Karma.  It’s a killer.  You wouldn’t know it, but it’s everywhere. Even on farms in Iowa. 

                City people sometimes don’t understand electric fences. My friend, Delilah and I, were walking around inside the grounds of a Catholic church in Tirana. The sky was clear, the sun was bright, and the air was fresh. It was the first time we had meet at this courtyard the size of a football field where the public is allowed to walk /run/exercise any time before 7:00.

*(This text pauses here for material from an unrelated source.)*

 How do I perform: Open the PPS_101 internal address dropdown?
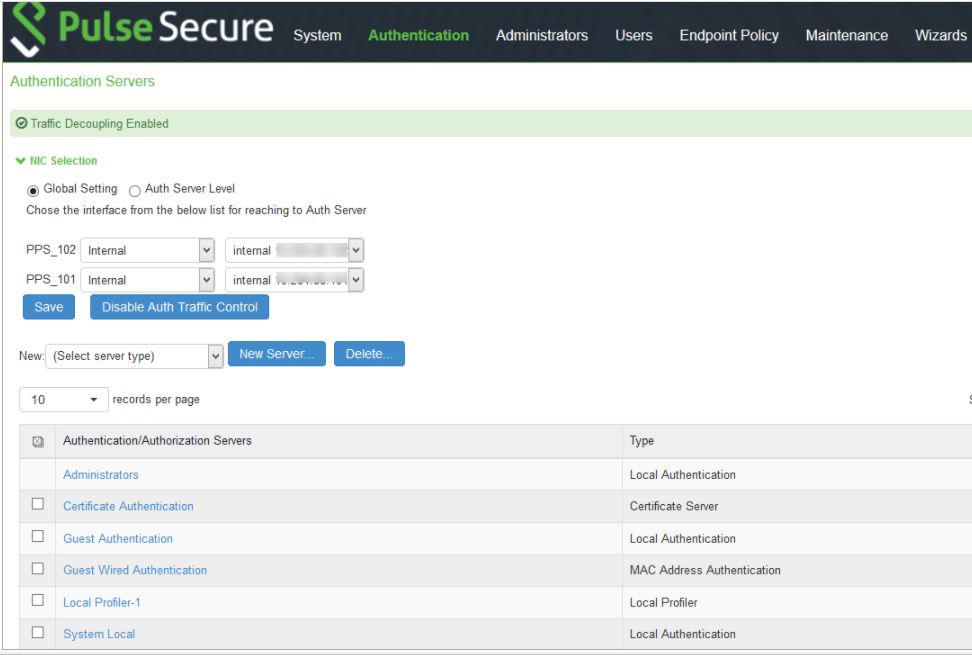[x=355, y=279]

                As we walked along the outside wall, she said, “Don’t you like this?” Delilah gestured toward the 8-foot high concrete wall—true, it was a crumbling concrete wall, but when it starts out to be 4 feet thick, it can crumble quite a lot before there is any effect. With no sarcasm, she had mentioned earlier how much she loves the place. It’s something only a local could love, there are rusted pieces of children’s play equipment, a rimless basketball court, a net-less tennis court, splotches of grass and mud, a couple piles of sticks, and broken down soccer goals. 
                I said immediately, “Yes,” (it was like a demonstration of one tenant from improvisational theater—you always agree with whatever the other person says). And then with a bit of sarcasm, “The coils of barbed wire at the top make me feel very safe here.” Delilah is woman who knows English extremely well, and she is always on the look-out for new words and ideas. 
                I said, “You know what ‘barbed’ wire is?”
                “Yes, and it has electricity running through it.”
                “Sometimes, but that’s not electric. You see those little (I poked a finger out and made a hook) things sticking out? Those are barbs.”
                “Oh, ok,” she answers. “And you spell it just like you say it?”
                “Yes, b-a-r-b. Barb.” I continued, “On the farm, we made fences with that stuff. We’d have woven wire at the bottom with squares, like a net about 3 feet high.  Above that, we’d have two strands of barbed, electrified wire.”
                “People tried to come into your farm?”
                “This wasn’t for people. This electric wire was for animals, pigs and cows and sheep.”
                I told her a little story about the electric fence.  One of the biggest hassles was having to check the fence all the time to see if it was ‘hot’.  We’d have to find a screwdriver, and a spot where we could short out the fence, and then try to make the current jump from the wire to the screwdriver. 
                Once, I decided I would outsmart the wire. Actually, I was surprised that neither I, nor any of my brothers had ever thought of this easy, time saving, trick.  I decided to simply “pick up one of the piglets and touch the pig to the wire.”
                “Oh!! That’s cruel,” Delilah said accusingly.
                “No, no, no. The shocks weren’t great, nothing more than a smack on the arm.” I was sure that the pig would survive this little shock like a trip to the butcher.  Heck, at one day old, we would cut four pair of colossal teeth out of their mouths, cut their tails off, give them two injections and castrate them.  After these operations, done in under a minute usually, we would put them back down among the long line of brothers and sisters, sucking at the teat and they would charge right back in as if nothing had happened. 
                While it’s true that I wasn’t out of high school yet, I had taken physics, so I should have predicted the outcome. But I didn’t. The electric current flowed through the pig—flesh conducts electricity well—and into me. I was very well grounded.  You guessed it, I got the shock. POW! Like a sock from your brother.

                Delilah had the last word, with a smile, “Ah! Karma.”